CoPL: Contextual Prompt Learning for Vision-Language Understanding

Recent advances in multimodal learning has resulted in powerful vision-language models, whose representations are generalizable across a variety of downstream tasks. Recently, their generalization ability has been further extended by incorporating trainable prompts, borrowed from the natural language processing literature. While such prompt learning techniques have shown impressive results, we identify that these prompts are trained based on global image features which limits itself in two aspects: First, by using global features, these prompts could be focusing less on the discriminative foreground image, resulting in poor generalization to various out-of-distribution test cases. Second, existing work weights all prompts equally whereas intuitively, prompts should be reweighed according to the semantics of the image. We address these as part of our proposed Contextual Prompt Learning (CoPL) framework, capable of aligning the prompts to the localized features of the image. Our key innovations over earlier works include using local image features as part of the prompt learning process, and more crucially, learning to weight these prompts based on local features that are appropriate for the task at hand.
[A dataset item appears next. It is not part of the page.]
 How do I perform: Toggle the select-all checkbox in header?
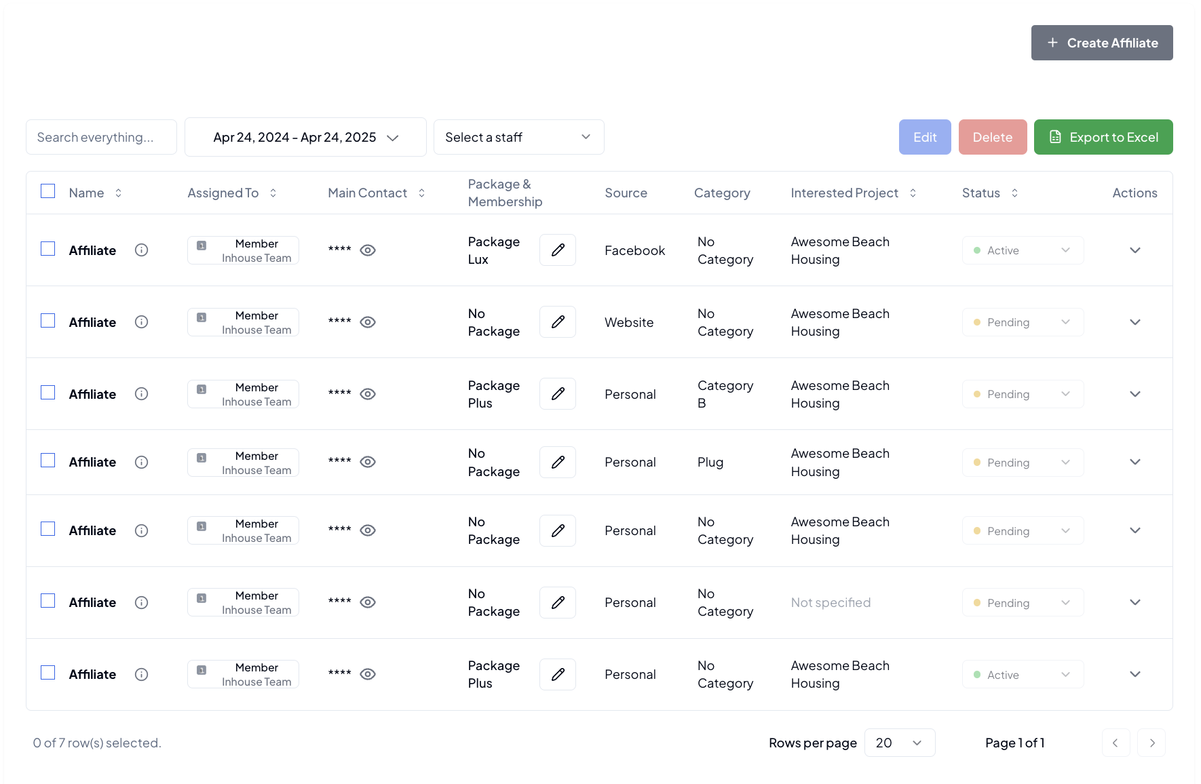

This gives us dynamic prompts that are both aligned to local image features as well as aware of local contextual relationships. Our extensive set of experiments on a variety of standard and few-shot datasets show that our method produces substantially improved performance when compared to the current state of the art methods. We also demonstrate both few-shot and out-of-distribution performance to establish the utility of learning dynamic prompts that are aligned to local image features.

翻译：多模态学习的最新进展催生了强大的视觉-语言模型，其表征能力可泛化至多种下游任务。近期，通过引入从自然语言处理领域借鉴的可训练提示，这些模型的泛化能力得到进一步拓展。尽管此类提示学习技术已展现出显著成效，但我们发现这些提示基于全局图像特征进行训练，这使其在两个方面受到局限：首先，采用全局特征可能导致提示对判别性前景图像的关注度不足，从而削弱其在各类分布外测试案例中的泛化能力；其次，现有方法对所有提示赋予相同权重，而直觉上应根据图像语义对提示进行重新加权。针对上述问题，我们提出了上下文提示学习（CoPL）框架，该框架能够将提示与图像的局部特征对齐。相较于现有工作，我们的核心创新在于：将局部图像特征融入提示学习过程，更关键的是，学习根据当前任务适配的局部特征对这些提示进行加权。由此获得的动态提示既能与局部图像特征对齐，又能感知局部上下文关系。在多种标准数据集和小样本数据集上进行的大量实验表明，与当前最先进方法相比，我们的方法在性能上取得了显著提升。同时，我们也通过小样本和分布外性能测试，验证了学习与局部图像特征对齐的动态提示的有效性。